Impact of delayed second‐line drug resistance testing on clinical outcomes and genetic mutations in rifampin‐resistant tuberculosis
- Investigator: Tara Bouton
- Funding Source: ASTMH/Burroughs-Wellcome Fund
- Investigator: Tara Bouton
- Funding Source: Providence/Boston Center for Aids Research (CFAR)
Predictors of Resistance Emergence Evaluation in MDR-TB Patients on Treatment (PREEMPT)

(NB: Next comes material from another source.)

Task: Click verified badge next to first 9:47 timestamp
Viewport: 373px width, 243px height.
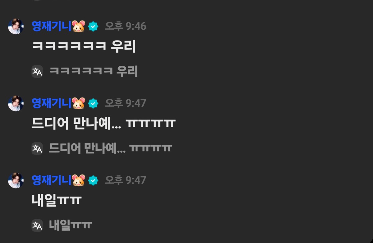Action: pos(93,103)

- Investigator: C. Robert Horsburgh
- Funding Source: National Institute of Allergy and Infectious Diseases
Tuberculosis (TB) is a leading causes of global mortality. Nearly one-third of the world’s population is infected with M. tuberculosis, an estimated 10.4 million new cases of TB develop annually, and 1.4 million persons die from the disease. The emergence of multi-drug resistant (MDR) and extensively drug resistant (XDR) TB has exacerbated the threat to public health and created a renewed sense of urgency to control the disease. Treatment of MDR-TB leads to emergence of additional drug resistance in 6-20% of patients on treatment. We propose to investigate the causes of emergence of mycobacterial drug resistance in an observational cohort study, the Predictors of Resistance Emergence Evaluation in MDR-TB Patients on Treatment (PREEMPT) Study. In the PREEMPT study, we will enroll 400 patients with MDR-TB in India and Brazil over a 24-month period and follow them prospectively for 3 years. The proposal has the following Specific Aims: Aim 1: To determine whether low serum antimycobacterial drug concentrations contribute to the emergence of drug resistance in MDR TB patients, and whether HIV seropositivity is a risk factor for low serum drug concentrations and/or the emergence of resistance. Aim 2: To determine the contribution of increased DNA mutation (caused either by an intrinsic property of the M. tuberculosis strain or by FQ treatment) to clinical emergence of drug resistance in patient isolates. Aim 3: To determine whether mutations responsible for drug resistance can be detected early during treatment, when an intervention to prevent XDR-TB might be possible.